### DATA SUPPLIED

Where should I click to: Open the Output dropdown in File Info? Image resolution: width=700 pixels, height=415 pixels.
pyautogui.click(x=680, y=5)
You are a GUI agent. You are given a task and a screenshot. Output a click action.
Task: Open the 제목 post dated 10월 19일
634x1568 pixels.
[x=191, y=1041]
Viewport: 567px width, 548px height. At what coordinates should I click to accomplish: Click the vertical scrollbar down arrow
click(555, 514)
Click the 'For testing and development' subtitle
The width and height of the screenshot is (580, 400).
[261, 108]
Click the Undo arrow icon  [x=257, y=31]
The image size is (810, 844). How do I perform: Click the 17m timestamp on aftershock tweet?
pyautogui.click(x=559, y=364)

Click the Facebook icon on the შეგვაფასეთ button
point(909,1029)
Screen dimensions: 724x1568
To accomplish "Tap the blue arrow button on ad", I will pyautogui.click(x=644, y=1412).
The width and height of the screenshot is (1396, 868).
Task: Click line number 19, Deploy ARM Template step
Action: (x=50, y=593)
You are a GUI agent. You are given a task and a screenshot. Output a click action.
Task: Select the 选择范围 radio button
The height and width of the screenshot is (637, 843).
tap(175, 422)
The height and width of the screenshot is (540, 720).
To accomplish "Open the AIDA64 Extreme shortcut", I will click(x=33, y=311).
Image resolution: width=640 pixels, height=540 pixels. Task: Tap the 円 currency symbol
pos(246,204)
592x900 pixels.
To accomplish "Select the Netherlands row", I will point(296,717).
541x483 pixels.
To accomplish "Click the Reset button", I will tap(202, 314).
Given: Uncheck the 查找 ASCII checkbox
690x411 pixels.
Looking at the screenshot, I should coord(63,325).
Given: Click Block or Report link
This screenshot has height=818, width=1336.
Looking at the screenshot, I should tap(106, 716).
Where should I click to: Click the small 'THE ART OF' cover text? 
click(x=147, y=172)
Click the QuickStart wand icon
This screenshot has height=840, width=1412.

### REQUIREMENT
Would you write out all of the data exactly as given?

### REPLY TO THE EXERCISE
Where should I click to: Open the Output dropdown in File Info? Image resolution: width=700 pixels, height=415 pixels.
pyautogui.click(x=680, y=5)
You are a GUI agent. You are given a task and a screenshot. Output a click action.
Task: Open the 제목 post dated 10월 19일
634x1568 pixels.
[x=191, y=1041]
Viewport: 567px width, 548px height. At what coordinates should I click to accomplish: Click the vertical scrollbar down arrow
click(555, 514)
Click the 'For testing and development' subtitle
The width and height of the screenshot is (580, 400).
[261, 108]
Click the Undo arrow icon  [x=257, y=31]
The image size is (810, 844). How do I perform: Click the 17m timestamp on aftershock tweet?
pyautogui.click(x=559, y=364)

Click the Facebook icon on the შეგვაფასეთ button
point(909,1029)
Screen dimensions: 724x1568
To accomplish "Tap the blue arrow button on ad", I will pyautogui.click(x=644, y=1412).
The width and height of the screenshot is (1396, 868).
Task: Click line number 19, Deploy ARM Template step
Action: (x=50, y=593)
You are a GUI agent. You are given a task and a screenshot. Output a click action.
Task: Select the 选择范围 radio button
The height and width of the screenshot is (637, 843).
tap(175, 422)
The height and width of the screenshot is (540, 720).
To accomplish "Open the AIDA64 Extreme shortcut", I will click(x=33, y=311).
Image resolution: width=640 pixels, height=540 pixels. Task: Tap the 円 currency symbol
pos(246,204)
592x900 pixels.
To accomplish "Select the Netherlands row", I will point(296,717).
541x483 pixels.
To accomplish "Click the Reset button", I will tap(202, 314).
Given: Uncheck the 查找 ASCII checkbox
690x411 pixels.
Looking at the screenshot, I should coord(63,325).
Given: Click Block or Report link
This screenshot has height=818, width=1336.
Looking at the screenshot, I should tap(106, 716).
Where should I click to: Click the small 'THE ART OF' cover text? 
click(x=147, y=172)
Click the QuickStart wand icon
This screenshot has height=840, width=1412.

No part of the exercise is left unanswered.